Lobelane decreases methamphetamine self-administration in rats

Abstract

Lobelane, a minor alkaloid of Lobelia inflata and a synthetic, des-oxy analog of lobeline, has good affinity for the vesicular monoamine transporter and the dopamine transporter. The current study examined the ability of lobelane to specifically decrease methamphetamine self-administration. Rats were trained on a fixed ratio 5 schedule of reinforcement to self-administer methamphetamine (0.05 mg/kg/infusion, i.v.) or to respond for sucrose pellets. Upon reaching stable responding, rats were pretreated with lobelane (0.1, 1, 3, 5.6, or 10 mg/kg, s.c.) or saline, 15 min prior to the operant session. To assess the effect of repeated lobelane on methamphetamine self-administration, rats were pretreated with lobelane (5.6 or 10 mg/kg, s.c.) for 7 sessions. Behavioral specificity was further investigated by assessing the effects of lobelane (0.1, 1, 3, 5, or 10 mg/kg, s.c.) or saline on locomotor activity. Within the dose range tested, lobelane dose-dependently decreased methamphetamine self-administration, while having no effect on sucrose-maintained responding. Locomotor activity was decreased following only the highest dose of lobelane (10 mg/kg). Across repeated pretreatments, tolerance developed to the effect of lobelane on methamphetamine self-administration, demonstrating that the ability of lobelane to specifically decrease methamphetamine self-administration is a transient effect. Thus, taken together, the results show that although lobelane interacts with the pharmacological targets believed to be responsible for its ability to decrease methamphetamine self-administration, removal of the oxygen functionalities from the lobeline molecule may have afforded a compound with an altered pharmacokinetic and/or pharmacodynamic profile.
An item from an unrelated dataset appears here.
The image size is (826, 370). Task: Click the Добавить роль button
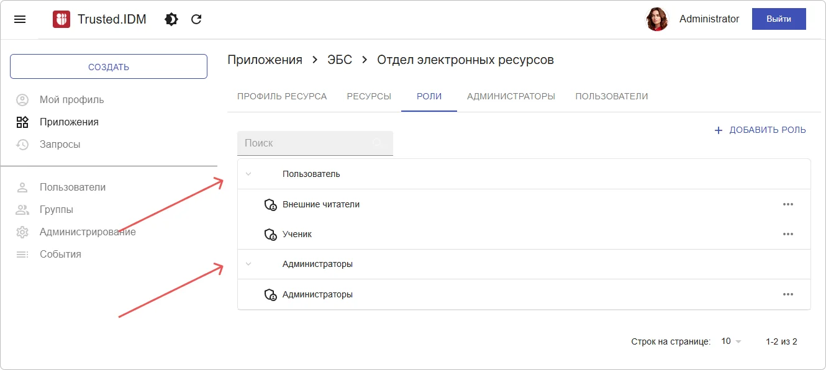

Figure 1. Chemical Structures of Lobeline and Lobelane

Figure 2. Dose and Time Course Effects of Acute Lobelane Pretreatment on Methamphetamine Self-Administration

Data represent the mean number of infusions (± S.E.M.) obtained during each 5-min interval of the methamphetamine self-administration session following lobelane (5.6 or 10 mg/kg) or saline. * indicates a significant difference of both doses from saline control at the time point indicated (P < 0.05)

Figure 3. Dose Effect of Acute Lobelane on Methamphetamine Self-Administration and Sucrose-Maintained Responding

Data represent the mean number of sucrose pellets or methamphetamine infusions (± S.E.M.) earned during the first 15 min of the 60-min operant session following pretreatment with lobelane (0.1–10 mg/kg) or saline. *indicates a significant difference from saline control (P < 0.05)

Figure 4. Dose Effect of Acute Lobelane on Locomotor Activity

Data represent the mean total distance traveled (± S.E.M.) during the 15–30 min time interval, which corresponded to the first 15 min of the operant session in the operant conditioning experiments. *indicates a significant difference from saline control (P < 0.05, one-tailed).

Figure 5. Dose Effect of Repeated Lobelane (5.6 or 10 mg/kg) on Methamphetamine Self-Administration

Data represent the mean number of methamphetamine infusions (± S.E.M.) earned during the first 15 min of the session following repeated administration of lobelane (5.6 or 10 mg/kg) across 7 sessions. *indicates a significant difference from baseline infusions (P < 0.05).